Candır! Bizim Antalya’nın upgrade edilmiş versiyonunu düşün. Kore’de en sevdiğim şehir. Sahile yakın yerde hostel bul. LG, Samsung, Kia filan hep bu şehirde. Akvaryum’u gör, çok büyük. Çok büyük balık pazarı filan var, gez oraları hep. Akşamları sahildeki çarşıda takıl. Hem karnın doyar, hem de ordan hemen bar, diskolara akarsın. Underground diskoları meşhur. Sahilde de takılabilirsin. Gençler elde bira kumsala oturup şarkı filan söylüyorlar. Ayağın okyanus suyuna değsin az.





NOTLAR :


Aç kalacaksın, hazır ol. Miden Ümraniye çöplüğü gibiyse ne olsa yersin zaten.
Köpek eti bulabilmen için bayaa uğraşman gerekiyor. Ama azmet, bulursun. Öyykk deme, tadı güzel, yenebilir, dene. El kadar etin 100 TL olduğunu görünce kedi-köpek demiyorsun zaten.
İnsanları çok kibar ve saygılı. Kızlar sürekli fotoğraf çektirmek isteyecek.
Ülkede baz istasyonu görmedim. Komple fiber olması lazım. Telefon canavar gibi çekiyor zaten.
Erkekleri tüysüz. Hamam oğlanı gibi. Kızları söylemiyorum zaten, Asyalı.
Kız demişken… Erkeklerin merakı için, Busan’da saati 120 TL. Pahalı. 1.75-1.80 civarı boyları var genelde o işi yapanların. Ladyboy değil, korkma J
Mümkün oldukça yürü veya metro kullan. Gezilecek yerler birbirine yakın zaten. Taksi fazla kullanma, pahalı.
‘Burası elektroniğin merkezi, elektronik eşya alalım!’ gibi ütopik bir düşünceye girme. Asya’nın en pahalı 2. Ülkesi (1. Japonya). Fiyatlar uçuk. 2013 yılında ben Samsung S3’ümü 1250’ye almıştım, orda 1800 TL idi. Apple satmıyorlar, bulursan da Samsung’tan daha ucuz (evet, çok garip). Ne varsa yine Sirkeci’de var.

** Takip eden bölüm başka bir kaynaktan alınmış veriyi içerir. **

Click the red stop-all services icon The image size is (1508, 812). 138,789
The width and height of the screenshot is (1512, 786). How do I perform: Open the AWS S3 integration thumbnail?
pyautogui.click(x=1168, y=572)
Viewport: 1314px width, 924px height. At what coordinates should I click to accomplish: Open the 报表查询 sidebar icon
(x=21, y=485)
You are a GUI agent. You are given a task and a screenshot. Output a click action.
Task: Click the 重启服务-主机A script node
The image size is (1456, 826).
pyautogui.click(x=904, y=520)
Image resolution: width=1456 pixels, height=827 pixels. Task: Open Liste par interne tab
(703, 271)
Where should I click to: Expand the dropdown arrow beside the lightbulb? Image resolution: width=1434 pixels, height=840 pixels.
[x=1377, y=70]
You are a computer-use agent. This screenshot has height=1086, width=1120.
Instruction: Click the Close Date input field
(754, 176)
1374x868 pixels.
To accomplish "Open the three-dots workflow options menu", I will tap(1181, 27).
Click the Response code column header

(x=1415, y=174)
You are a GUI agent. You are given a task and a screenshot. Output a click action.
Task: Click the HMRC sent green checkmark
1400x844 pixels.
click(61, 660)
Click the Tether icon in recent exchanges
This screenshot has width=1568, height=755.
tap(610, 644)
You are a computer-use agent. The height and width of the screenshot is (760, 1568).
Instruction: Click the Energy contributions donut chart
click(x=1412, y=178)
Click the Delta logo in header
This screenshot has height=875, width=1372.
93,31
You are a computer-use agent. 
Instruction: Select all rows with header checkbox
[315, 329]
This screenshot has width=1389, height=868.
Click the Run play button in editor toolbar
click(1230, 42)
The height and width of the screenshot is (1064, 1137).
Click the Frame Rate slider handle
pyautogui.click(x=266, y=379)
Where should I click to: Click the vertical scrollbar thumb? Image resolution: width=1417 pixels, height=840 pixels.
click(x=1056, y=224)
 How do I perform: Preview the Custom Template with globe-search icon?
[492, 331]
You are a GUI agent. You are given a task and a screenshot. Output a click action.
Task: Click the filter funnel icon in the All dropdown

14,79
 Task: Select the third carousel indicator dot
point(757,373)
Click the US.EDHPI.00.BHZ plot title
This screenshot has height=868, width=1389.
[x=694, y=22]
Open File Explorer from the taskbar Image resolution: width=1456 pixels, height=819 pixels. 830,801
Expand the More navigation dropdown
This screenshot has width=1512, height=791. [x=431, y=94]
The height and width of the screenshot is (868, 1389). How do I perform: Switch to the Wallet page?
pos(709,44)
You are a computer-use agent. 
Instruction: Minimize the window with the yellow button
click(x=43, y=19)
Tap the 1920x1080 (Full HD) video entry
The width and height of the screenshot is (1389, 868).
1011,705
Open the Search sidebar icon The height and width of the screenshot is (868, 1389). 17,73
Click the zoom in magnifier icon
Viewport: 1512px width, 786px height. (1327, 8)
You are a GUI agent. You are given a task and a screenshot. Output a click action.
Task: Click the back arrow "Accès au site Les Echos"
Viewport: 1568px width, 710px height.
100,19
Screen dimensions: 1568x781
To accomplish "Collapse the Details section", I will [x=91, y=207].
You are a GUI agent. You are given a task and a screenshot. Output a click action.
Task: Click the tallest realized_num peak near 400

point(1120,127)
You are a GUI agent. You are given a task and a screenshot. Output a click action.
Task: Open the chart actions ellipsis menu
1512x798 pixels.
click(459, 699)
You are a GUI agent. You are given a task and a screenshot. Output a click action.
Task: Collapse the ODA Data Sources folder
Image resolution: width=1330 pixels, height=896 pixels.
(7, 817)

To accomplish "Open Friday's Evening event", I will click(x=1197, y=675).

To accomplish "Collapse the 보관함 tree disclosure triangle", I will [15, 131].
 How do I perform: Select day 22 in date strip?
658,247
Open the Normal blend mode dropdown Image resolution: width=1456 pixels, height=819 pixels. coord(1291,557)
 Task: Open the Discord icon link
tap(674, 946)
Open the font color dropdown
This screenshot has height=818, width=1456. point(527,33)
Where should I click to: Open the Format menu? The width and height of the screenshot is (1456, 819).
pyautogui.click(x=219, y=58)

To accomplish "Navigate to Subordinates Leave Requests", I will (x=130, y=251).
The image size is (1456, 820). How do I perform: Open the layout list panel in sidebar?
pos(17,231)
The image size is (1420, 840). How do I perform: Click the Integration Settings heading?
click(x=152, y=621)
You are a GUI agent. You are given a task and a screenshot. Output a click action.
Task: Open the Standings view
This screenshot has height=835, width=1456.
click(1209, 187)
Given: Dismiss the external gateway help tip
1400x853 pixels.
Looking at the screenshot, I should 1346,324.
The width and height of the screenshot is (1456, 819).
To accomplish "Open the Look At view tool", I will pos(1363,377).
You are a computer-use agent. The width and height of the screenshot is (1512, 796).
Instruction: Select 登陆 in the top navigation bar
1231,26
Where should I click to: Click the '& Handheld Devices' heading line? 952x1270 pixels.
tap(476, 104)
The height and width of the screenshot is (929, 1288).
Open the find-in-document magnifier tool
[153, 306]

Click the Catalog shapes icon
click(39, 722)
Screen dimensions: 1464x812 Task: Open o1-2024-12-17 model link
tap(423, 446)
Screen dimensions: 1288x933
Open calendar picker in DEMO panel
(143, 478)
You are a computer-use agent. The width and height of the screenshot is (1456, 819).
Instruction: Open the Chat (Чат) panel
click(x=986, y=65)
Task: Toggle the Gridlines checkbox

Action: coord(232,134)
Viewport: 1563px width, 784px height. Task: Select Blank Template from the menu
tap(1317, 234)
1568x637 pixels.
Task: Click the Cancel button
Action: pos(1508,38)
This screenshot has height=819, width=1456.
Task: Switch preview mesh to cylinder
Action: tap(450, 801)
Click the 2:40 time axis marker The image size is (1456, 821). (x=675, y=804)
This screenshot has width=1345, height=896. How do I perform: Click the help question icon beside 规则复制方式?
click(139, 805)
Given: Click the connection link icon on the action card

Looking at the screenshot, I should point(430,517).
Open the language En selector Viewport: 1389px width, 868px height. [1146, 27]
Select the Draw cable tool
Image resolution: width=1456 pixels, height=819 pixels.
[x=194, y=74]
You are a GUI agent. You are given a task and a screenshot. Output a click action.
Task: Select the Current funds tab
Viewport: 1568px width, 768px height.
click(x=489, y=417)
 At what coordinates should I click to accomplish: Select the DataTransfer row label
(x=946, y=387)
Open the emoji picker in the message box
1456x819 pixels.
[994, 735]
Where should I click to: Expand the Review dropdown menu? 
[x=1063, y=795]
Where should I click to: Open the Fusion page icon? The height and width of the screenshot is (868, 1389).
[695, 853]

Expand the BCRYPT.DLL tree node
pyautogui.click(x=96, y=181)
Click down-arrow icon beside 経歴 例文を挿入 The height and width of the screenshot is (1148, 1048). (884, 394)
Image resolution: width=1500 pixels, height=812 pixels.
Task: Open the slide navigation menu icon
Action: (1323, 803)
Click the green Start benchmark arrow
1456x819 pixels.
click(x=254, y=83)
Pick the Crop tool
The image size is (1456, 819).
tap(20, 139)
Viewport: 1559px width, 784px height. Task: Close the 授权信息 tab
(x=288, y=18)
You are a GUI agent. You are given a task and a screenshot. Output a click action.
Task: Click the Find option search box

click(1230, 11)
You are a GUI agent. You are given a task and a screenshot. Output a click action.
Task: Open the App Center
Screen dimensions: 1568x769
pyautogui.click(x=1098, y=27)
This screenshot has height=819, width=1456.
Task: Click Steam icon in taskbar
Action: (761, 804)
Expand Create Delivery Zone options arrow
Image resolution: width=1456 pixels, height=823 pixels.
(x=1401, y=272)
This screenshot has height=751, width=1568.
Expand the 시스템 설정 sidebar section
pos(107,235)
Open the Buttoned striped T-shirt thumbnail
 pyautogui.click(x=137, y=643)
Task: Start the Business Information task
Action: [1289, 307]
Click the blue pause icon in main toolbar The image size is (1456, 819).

Pahalı bir ülke. En basitinden Sirkeci-Doğubank’tan bir telefon kılıfını kaça alırsın? 10-15 di mi? Hazır ol, aynı kılıf Güney Kore’de 120 TL! Adama ‘Do you know Doğubank?’ dedim çıktım. O yüzden hiç hediyelik eşya olayına girme. Karnını doyur yeter.
Seoul genel olarak Japonya’nın aynısıymış. Daha önce Japonya’ya giden arkadaşlar dedi. Newyork gibi diyenler de oldu. Uzun uzun binalar, her yer anime, alışveriş merkezi filan. Kalabalık bir şehir.
Gyeongju zaten kör itin öldüğü yer. İn cin top. Tapınakları gör, kaç.